A proposta em análise na Câmara, que tenta determinar a “vedação à exigibilidade de vacinação contra a Covid-19, bem como de sua respectiva comprovação, não podendo a esta ser condicionado o acesso aos locais públicos e estabelecimentos públicos ou particulares”, inclusive escolas, contraria ainda outras diretrizes do STF, que já decidiu que a vacina pode sim ser exigida.
A decisão do Supremo abrange inclusive as empresas, que têm respaldo até mesmo para demitir por justa causa os funcionários que optarem por não se vacinar. A vacina não pode ser forçada, mas a empresa tem como dever zelar por um ambiente de trabalho seguro, o que significa, entre outros pontos, adotar medidas para evitar a contaminação dos trabalhadores com uma doença capaz de causar a morte ou deixar sequelas.
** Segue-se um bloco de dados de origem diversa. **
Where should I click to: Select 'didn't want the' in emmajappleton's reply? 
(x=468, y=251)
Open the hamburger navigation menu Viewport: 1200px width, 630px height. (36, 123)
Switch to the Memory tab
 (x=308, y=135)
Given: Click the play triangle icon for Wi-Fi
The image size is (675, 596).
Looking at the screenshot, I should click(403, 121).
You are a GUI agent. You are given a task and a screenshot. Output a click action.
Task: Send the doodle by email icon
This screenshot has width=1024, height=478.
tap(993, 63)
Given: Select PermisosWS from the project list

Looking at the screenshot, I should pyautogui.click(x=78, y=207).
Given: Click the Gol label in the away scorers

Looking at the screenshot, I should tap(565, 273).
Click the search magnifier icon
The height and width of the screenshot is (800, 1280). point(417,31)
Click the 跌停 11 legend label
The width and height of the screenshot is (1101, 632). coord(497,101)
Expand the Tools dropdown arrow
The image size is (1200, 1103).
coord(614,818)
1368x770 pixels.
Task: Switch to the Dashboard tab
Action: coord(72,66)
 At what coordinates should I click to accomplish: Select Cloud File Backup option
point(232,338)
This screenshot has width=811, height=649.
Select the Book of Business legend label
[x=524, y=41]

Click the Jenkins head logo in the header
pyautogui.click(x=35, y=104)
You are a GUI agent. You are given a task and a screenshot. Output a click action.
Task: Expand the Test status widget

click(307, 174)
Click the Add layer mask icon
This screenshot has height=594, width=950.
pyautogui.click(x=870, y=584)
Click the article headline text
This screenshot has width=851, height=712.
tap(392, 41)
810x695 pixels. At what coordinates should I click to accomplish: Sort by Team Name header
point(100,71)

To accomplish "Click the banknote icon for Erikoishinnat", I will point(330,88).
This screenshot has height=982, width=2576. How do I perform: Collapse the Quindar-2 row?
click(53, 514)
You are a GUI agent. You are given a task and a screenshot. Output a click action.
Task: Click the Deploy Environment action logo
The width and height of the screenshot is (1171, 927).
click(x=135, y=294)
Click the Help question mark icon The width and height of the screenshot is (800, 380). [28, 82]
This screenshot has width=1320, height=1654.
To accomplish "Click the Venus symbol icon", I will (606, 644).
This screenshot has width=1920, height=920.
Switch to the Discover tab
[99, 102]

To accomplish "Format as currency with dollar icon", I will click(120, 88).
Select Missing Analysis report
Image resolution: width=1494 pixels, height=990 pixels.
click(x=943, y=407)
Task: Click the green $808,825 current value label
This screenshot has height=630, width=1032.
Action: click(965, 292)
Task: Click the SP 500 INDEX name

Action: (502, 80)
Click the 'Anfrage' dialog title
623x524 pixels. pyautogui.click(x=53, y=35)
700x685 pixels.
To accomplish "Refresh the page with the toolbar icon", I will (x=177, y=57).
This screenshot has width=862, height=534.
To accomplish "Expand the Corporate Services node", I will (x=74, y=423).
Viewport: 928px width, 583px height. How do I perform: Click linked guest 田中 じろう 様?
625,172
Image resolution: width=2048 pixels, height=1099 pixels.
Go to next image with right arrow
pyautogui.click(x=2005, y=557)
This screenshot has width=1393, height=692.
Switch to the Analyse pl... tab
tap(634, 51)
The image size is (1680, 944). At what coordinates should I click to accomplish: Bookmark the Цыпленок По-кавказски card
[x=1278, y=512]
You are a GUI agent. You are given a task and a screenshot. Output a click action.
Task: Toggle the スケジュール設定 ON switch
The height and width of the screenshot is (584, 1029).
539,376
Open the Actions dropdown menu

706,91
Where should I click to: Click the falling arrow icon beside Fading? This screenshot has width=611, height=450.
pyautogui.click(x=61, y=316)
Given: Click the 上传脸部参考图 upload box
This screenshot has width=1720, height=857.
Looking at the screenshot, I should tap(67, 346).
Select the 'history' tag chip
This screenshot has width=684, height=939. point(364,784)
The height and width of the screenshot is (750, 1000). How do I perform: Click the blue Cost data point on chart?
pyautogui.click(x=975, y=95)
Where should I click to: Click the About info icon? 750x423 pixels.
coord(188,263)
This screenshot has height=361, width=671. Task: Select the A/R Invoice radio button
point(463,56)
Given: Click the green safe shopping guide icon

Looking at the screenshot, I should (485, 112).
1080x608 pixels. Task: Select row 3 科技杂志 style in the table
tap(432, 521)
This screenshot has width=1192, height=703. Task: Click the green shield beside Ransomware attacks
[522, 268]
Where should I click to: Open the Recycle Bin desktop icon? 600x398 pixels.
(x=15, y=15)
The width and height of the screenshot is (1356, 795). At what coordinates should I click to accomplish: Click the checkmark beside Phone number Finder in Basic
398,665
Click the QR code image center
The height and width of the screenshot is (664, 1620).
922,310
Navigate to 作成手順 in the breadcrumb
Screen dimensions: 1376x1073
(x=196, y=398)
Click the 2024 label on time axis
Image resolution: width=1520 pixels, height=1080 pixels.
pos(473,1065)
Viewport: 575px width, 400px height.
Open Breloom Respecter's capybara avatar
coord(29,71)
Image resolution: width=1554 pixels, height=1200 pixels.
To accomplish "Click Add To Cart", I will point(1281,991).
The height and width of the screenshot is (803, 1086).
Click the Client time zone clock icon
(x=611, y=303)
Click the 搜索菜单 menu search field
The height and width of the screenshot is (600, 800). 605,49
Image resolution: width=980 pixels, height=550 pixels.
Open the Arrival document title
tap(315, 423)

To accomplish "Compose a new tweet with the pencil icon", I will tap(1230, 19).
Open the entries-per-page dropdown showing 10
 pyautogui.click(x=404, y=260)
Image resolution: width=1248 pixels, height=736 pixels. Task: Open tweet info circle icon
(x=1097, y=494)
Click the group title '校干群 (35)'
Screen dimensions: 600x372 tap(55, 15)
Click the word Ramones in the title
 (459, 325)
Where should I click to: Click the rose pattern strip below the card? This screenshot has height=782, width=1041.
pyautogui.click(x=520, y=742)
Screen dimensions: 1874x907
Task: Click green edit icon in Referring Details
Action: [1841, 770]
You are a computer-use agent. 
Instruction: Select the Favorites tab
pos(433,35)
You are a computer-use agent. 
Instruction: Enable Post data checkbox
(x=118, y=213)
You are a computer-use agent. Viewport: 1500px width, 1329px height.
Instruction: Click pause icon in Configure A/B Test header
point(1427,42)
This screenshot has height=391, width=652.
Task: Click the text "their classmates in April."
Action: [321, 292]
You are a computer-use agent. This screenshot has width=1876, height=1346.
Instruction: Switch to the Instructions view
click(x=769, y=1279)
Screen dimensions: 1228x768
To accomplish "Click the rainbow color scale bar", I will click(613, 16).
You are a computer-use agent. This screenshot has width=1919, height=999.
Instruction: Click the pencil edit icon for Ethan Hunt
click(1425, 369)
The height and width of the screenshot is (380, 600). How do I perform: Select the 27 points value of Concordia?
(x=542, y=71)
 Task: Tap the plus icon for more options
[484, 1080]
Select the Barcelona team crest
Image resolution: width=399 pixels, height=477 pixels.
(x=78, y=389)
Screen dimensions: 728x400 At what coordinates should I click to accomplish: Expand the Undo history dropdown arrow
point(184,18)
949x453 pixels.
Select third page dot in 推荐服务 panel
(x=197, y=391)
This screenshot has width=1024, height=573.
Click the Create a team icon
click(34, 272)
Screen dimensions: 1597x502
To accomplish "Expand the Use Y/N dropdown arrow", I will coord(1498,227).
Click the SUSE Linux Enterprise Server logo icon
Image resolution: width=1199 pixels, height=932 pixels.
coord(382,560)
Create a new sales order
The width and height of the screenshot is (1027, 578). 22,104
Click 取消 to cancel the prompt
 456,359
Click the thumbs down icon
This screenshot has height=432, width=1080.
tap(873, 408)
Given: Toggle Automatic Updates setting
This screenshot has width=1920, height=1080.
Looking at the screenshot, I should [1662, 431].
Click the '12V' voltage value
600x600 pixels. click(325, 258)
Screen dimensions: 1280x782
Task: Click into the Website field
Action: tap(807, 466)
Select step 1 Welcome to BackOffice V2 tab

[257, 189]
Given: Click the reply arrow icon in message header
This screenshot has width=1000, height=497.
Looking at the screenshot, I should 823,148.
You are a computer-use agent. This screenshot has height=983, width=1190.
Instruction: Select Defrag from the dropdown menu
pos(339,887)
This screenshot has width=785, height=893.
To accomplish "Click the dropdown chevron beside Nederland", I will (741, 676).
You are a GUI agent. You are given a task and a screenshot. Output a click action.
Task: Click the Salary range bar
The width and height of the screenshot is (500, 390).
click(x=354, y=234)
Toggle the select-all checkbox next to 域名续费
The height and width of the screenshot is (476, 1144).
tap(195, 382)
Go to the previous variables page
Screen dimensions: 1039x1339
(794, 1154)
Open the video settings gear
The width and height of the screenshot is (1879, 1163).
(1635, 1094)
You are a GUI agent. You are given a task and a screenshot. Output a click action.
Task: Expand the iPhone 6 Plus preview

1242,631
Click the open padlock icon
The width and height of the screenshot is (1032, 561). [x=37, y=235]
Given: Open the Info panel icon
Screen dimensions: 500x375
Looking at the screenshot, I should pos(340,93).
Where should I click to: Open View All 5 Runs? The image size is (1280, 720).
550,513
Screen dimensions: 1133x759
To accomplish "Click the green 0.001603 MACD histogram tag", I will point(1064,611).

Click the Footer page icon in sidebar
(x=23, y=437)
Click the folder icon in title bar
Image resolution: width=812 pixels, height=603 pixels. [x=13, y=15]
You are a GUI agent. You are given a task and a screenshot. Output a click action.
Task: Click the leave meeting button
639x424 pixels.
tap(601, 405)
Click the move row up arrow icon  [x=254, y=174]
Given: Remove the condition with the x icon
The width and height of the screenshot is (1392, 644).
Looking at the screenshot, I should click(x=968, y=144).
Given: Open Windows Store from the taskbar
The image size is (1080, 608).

As exceções são os casos em que, por alguma justificativa legal, o trabalhador não pode receber a vacina, como alguma alergia ou outro fator agravante.
O PL também vai contra as mudanças no formato do Mapa de Risco, anunciadas pelo governo do Estado. Esse novo modelo vai permitir que regiões que alcançarem a recém-criada classificação de "risco muito baixo” retomem a vida de forma praticamente “normal”, mediante a adoção de alguns protocolos de segurança básicos em determinados locais, entre eles a apresentação do passaporte da vacina, que é o comprovante de que o cidadão tomou as doses do imunizante contra a Covid-19.
Embora o município ainda não tenha legislado sobre o tema, o texto também caminha em direção contrária a projetos recentes da Prefeitura de Vitória, que lançou, em setembro, um clube de benefícios por meio do qual moradores de Vitória e de outros locais que foram imunizados contra a Covid-19 poderão obter descontos em bares e restaurantes da cidade.
O projeto de incentivo, segundo informações da própria PMV na época, tem como objetivo “mobilizar toda a população para alcançar a vacinação do maior número possível de pessoas”.
Na sessão da comissão que votou o projeto, o vereador Gilvan da Federal, autor do texto, afirmou que a cobrança do passaporte é discriminatória. "O passaporte de vacina é discriminatório, ele cria uma cidadania de segunda classe. Ou seja, aquele que está vacinado pode tudo, e aquele que não está vacinado não pode frequentar estabelecimentos e não pode, inclusive, matricular seus filhos na escola", argumentou.
Ele ainda levantou a discussão sobre o direito às liberdades individuais. "O artigo 5º da Constituição Federal, que toda hora é rasgado, é bem claro: todos são iguais perante a lei sem distinção de qualquer natureza. Não pode ter uma cidadania A e outra B, é sem distinção de qualquer natureza. Além de garantir o direito de ir e vir, a nossa liberdade e a nossa igualdade. Portanto, o passaporte de vacina fere o direito da igualdade, da liberdade, do direito de ir e vir".
Ainda não foi estabelecida uma data para votação do PL 174/2021 no plenário da Câmara de Vitória.